Of course, this is tradition at its merry finest, using peaceful ridicule to enforce justice and community standards.

Here in Afghanistan, we hope that our American brothers and sisters will rush to employ this tradition offered as our humble Yuletide gift. First, it is vulgar enough to have appeared in an old John Belushi movie, a frat-house or both (“Bummer! Dean Wormer made me give him a camel-step!”)thus you will enjoy it as much as we do. Second, Americans seem so easily upset by anything nowadays. Afghans puzzle over reports of so-called road-rage and the relentless anger and bad words spewed over American television: perhaps some levity can calm you down yet still reinforce good values.

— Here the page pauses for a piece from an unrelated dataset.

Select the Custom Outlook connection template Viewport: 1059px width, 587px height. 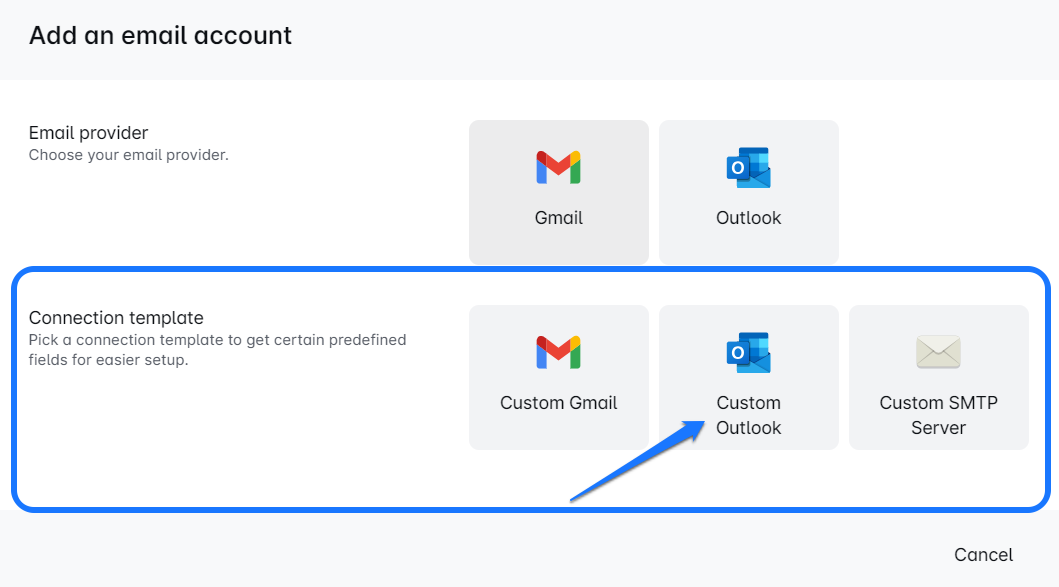tap(748, 377)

You can modify our tradition to accommodate your modern Western culture so sadly deprived of close communities and big families. Our Afghan craftsmen agree to make for you little wooden sandboxes in which your scoundrels can be made to leave their butt-prints at shopping malls, city halls and town squares or even on television programmes. They will even make extra-large, economy-sized ones to accommodate the bigger ‘camel steps’ from your fat-keistered public officials.

Your frustrated, hard-working, law-enforcement officials will relish making convicted juvenile delinquents drop trousers and leave a camel-step for the benefit of local cable-television audiences. Laughed at by their peers, the humiliated teens will rarely offend again.

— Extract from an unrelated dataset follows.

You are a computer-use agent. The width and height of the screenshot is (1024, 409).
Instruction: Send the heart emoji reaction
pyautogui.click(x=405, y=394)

Your communities will be reinvigorated and reunited as you find some appropriate, distinctly American mechanism for choosing which public figures will be made to leave a ‘camel-step’by nominating candidates on a roster at city hall, phoned in to radio talk-show polls, or perhaps online through Twitter or Facebook. You may even wish to subdivide and thus multiply the practice into categories for the most unpopular figures in sports, media, politics and so forth.

This will give you many months of pleasure, year upon year. You will resume dining together as families, arguing good-naturedly over who is next in American Butt-print Bingo. Dad wants Ben Bernanke, Mom wants the chairman of the town Board of Education, teenaged Johnny wants a really obnoxious local radio host and his sister Sue targets the rotten boy who wouldn’t invite her to the Junior Prom. Fortunately, camel-steps may be demanded at community, state and national levels so everyone has a chance at merry malice.

Afghans know that you send us your most unworkable, contradictory and conflicting policies and dim, unpalatable officials, but we realise that you must put up with the same indignities at home so no harm is intended. Afghans think that Americans are kind and vastly generous people, even if a bit screwy, and although Afghanistan is poor and at war for the time being, we want you to be strong, peaceful and happy. Really.

So, think about adopting ‘camel steps,’ will you please?